The objective function here defines a Markov random field (MRF) with boolean random variables and certain local statistics of nearest neighbours, either uniform if the target is a white image, or varying with location to produce an image. MRFs define Gibbs probability distributions, which you can sample from (which will already produce a good image here) or perform gradient ascent on to reach a local maxima. The negative log-likelihood of the MRF distribution is equal to the loss function of the original optimisation problem, so the maximum likelihood estimate (MLE) (there will often be multiple due to symmetry) of the MRF is the optimal solution(s) to the original problem. (But in general the MLE can look completely different to a sample.)
The statistics are 9th-order (of 3x3 blocks of pixels) but of a simple form which are hardly more expressive than 2nd-order nearest neighbour statistics (in terms of the different textures that they can reproduce) which are well known.

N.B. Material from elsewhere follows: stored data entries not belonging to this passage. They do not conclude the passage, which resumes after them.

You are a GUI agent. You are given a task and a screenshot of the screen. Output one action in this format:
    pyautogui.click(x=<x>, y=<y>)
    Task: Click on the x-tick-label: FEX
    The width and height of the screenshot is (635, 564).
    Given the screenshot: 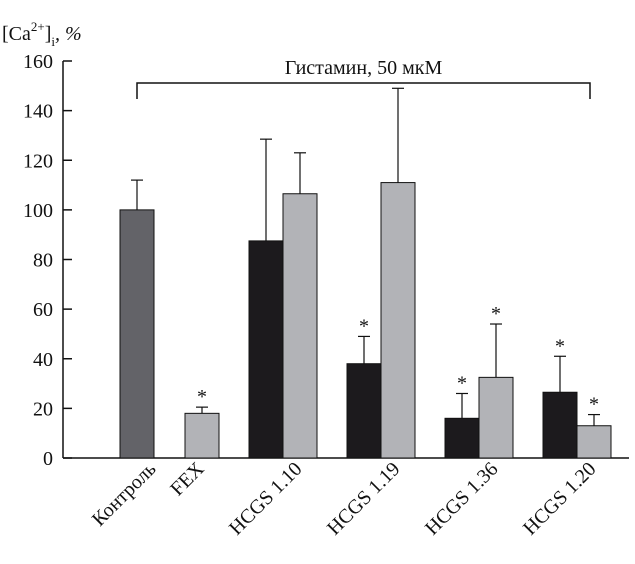 What is the action you would take?
    pyautogui.click(x=188, y=480)
    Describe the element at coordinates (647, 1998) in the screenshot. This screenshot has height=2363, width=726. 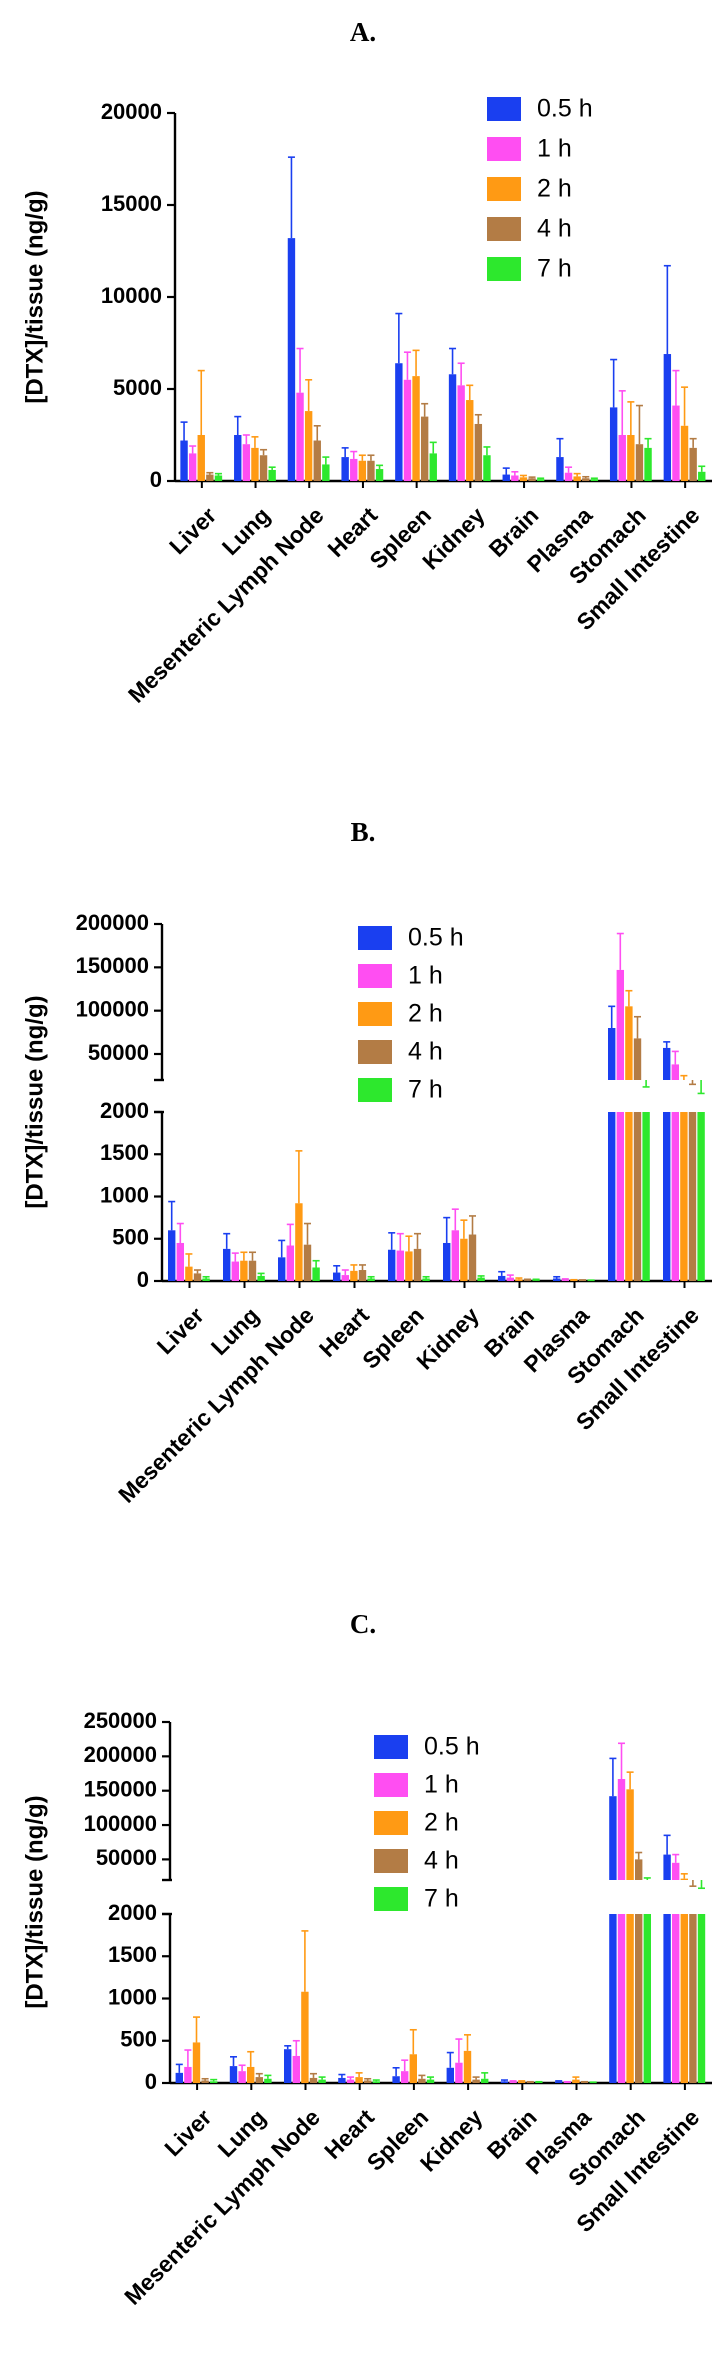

In the approximate case where you only care about the average value of each pixel I think it would collapse to 2nd-order. Texture synthesis with MRFs with local statistics is discretized (in space) Turing reaction-diffusion. I did my PhD on this topic.
Probably the most influential early paper on this kind of simple texture model, where you will see similar patterns, is:
Cross & Jain, 1983, PAMI, Markov Random Field Texture Models
Anything you’ve found to be additionally interesting or curious along this path or different but somewhat related?
Are you still working on this topic or other things now?